Im trying to train a model to check images, identify specified objects and tell me its coodinates (i dont even need to see an square around the object).
For this im using Tensorflow's object detection and most of what I did was looking this tutorial:
But some things changed, probably because of updates, and then I had to do somethings on my own. I can actually train the model (I guess) but I don't understand the evaluation results. Im used to see loss and current step but this output is unusual for me. Also I don't think the training is being saved.
Training command line:
model_main.py --logtostderr --train_dir=training/ --pipeline_config_path=training/faster_rcnn_inception_v2_coco.config
Config file:
model {
faster_rcnn {
num_classes: 9
image_resizer {
keep_aspect_ratio_resizer {
min_dimension: 600
max_dimension: 1024
}
}
feature_extractor {
type: 'faster_rcnn_inception_v2'
first_stage_features_stride: 16
}
first_stage_anchor_generator {
grid_anchor_generator {
scales: [0.25, 0.5, 1.0, 2.0]
aspect_ratios: [0.5, 1.0, 2.0]
height_stride: 16
width_stride: 16
}
}
first_stage_box_predictor_conv_hyperparams {
op: CONV
regularizer {
l2_regularizer {
weight: 0.0
}
}
initializer {
truncated_normal_initializer {
stddev: 0.01
}
}
}
first_stage_nms_score_threshold: 0.0
first_stage_nms_iou_threshold: 0.7
first_stage_max_proposals: 300
first_stage_localization_loss_weight: 2.0
first_stage_objectness_loss_weight: 1.0
initial_crop_size: 14
maxpool_kernel_size: 2
maxpool_stride: 2
second_stage_box_predictor {
mask_rcnn_box_predictor {
use_dropout: false
dropout_keep_probability: 1.0
fc_hyperparams {
op: FC
regularizer {
l2_regularizer {
weight: 0.0
}
}
initializer {
variance_scaling_initializer {
factor: 1.0
uniform: true
mode: FAN_AVG
}
}
}
}
}
second_stage_post_processing {
batch_non_max_suppression {
score_threshold: 0.0
iou_threshold: 0.6
max_detections_per_class: 100
max_total_detections: 300
}
score_converter: SOFTMAX
}
second_stage_localization_loss_weight: 2.0
second_stage_classification_loss_weight: 1.0
}
}
train_config: {
batch_size: 5
optimizer {
momentum_optimizer: {
learning_rate: {
manual_step_learning_rate {
initial_learning_rate: 0.0002
schedule {
step: 900000
learning_rate: .00002
}
schedule {
step: 1200000
learning_rate: .000002
}
}
}
momentum_optimizer_value: 0.9
}
use_moving_average: false
}
gradient_clipping_by_norm: 10.0
fine_tune_checkpoint: "faster_rcnn_inception_v2_coco_2018_01_28/model.ckpt"
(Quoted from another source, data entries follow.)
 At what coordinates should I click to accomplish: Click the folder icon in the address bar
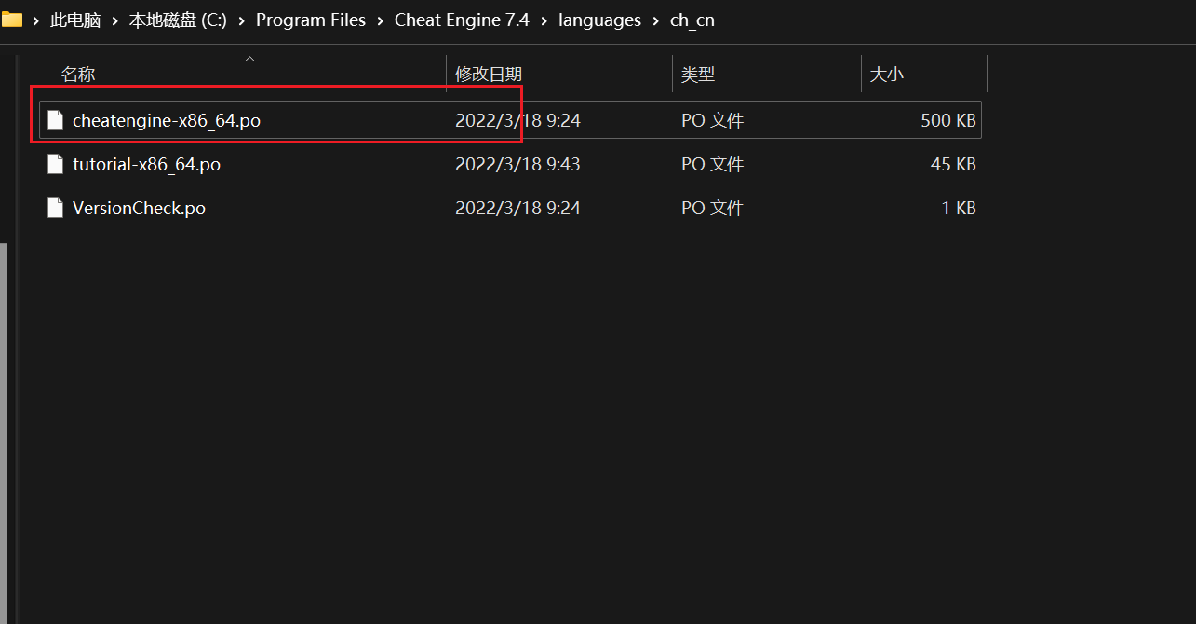(x=13, y=19)
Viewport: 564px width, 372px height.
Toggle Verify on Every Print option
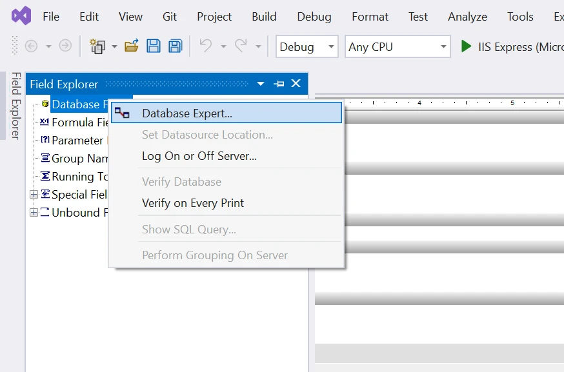[193, 203]
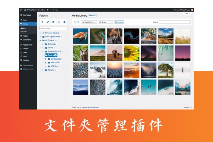Open folder settings gear icon
This screenshot has height=142, width=213.
(x=65, y=22)
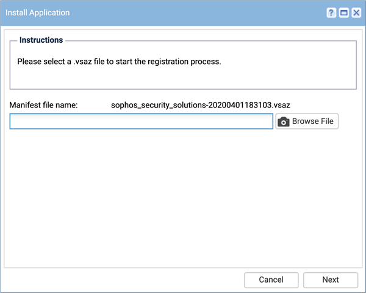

from_detection_checkpoint: true
num_steps: 50000
data_augmentation_options {
random_horizontal_flip {
}
}
}
train_input_reader: {
tf_record_input_reader {
input_path: "C:/tensorflow1/models/research/object_detection/images/train.record"
}
label_map_path: "C:/tensorflow1/models/research/object_detection/training/object-detection.pbtxt"
}
eval_config: {
num_examples: 67
max_evals: 10
}
eval_input_reader: {
tf_record_input_reader {
input_path: "C:/tensorflow1/models/research/object_detection/images/test.record"
}
label_map_path: "C:/tensorflow1/models/research/object_detection/training/object-detection.pbtxt"
shuffle: false
num_readers: 1
}
Output:
2019-03-16 01:05:23.842424: I tensorflow/core/common_runtime/gpu/gpu_device.cc:1512] Adding visible gpu devices: 0
2019-03-16 01:05:23.842528: I tensorflow/core/common_runtime/gpu/gpu_device.cc:984] Device interconnect StreamExecutor with strength 1 edge matrix:
2019-03-16 01:05:23.845561: I tensorflow/core/common_runtime/gpu/gpu_device.cc:990] 0
2019-03-16 01:05:23.845777: I tensorflow/core/common_runtime/gpu/gpu_device.cc:1003] 0: N
2019-03-16 01:05:23.847854: I tensorflow/core/common_runtime/gpu/gpu_device.cc:1115] Created TensorFlow device (/job:localhost/replica:0/task:0/device:GPU:0 with 6390 MB memory) -> physical GPU (device: 0, name: GeForce GTX 1070, pci bus id: 0000:01:00.0, compute capability: 6.1)
creating index...
index created!
creating index...
index created!
Running per image evaluation...
Evaluate annotation type *bbox*
DONE (t=0.05s).
Accumulating evaluation results...
DONE (t=0.04s).
Average Precision (AP) @[ IoU=0.50:0.95 | area= all | maxDets=100 ] = 0.681
Average Precision (AP) @[ IoU=0.50 | area= all | maxDets=100 ] = 1.000
Average Precision (AP) @[ IoU=0.75 | area= all | maxDets=100 ] = 0.670
Average Precision (AP) @[ IoU=0.50:0.95 | area= small | maxDets=100 ] = 0.542
Average Precision (AP) @[ IoU=0.50:0.95 | area=medium | maxDets=100 ] = 0.825
Average Precision (AP) @[ IoU=0.50:0.95 | area= large | maxDets=100 ] = -1.000
Average Recall (AR) @[ IoU=0.50:0.95 | area= all | maxDets= 1 ] = 0.682
Average Recall (AR) @[ IoU=0.50:0.95 | area= all | maxDets= 10 ] = 0.689
Average Recall (AR) @[ IoU=0.50:0.95 | area= all | maxDets=100 ] = 0.689
Average Recall (AR) @[ IoU=0.50:0.95 | area= small | maxDets=100 ] = 0.556
Average Recall (AR) @[ IoU=0.50:0.95 | area=medium | maxDets=100 ] = 0.825
Average Recall (AR) @[ IoU=0.50:0.95 | area= large | maxDets=100 ] = -1.000
Also the models inside faster_rcnn_inception_v2_coco_2018_01_28
have not been changed since Jan 2018, which probably means that even if it's training, it's not saving the progress.
My questions are:
- Am I doing something wrong with the config or something else?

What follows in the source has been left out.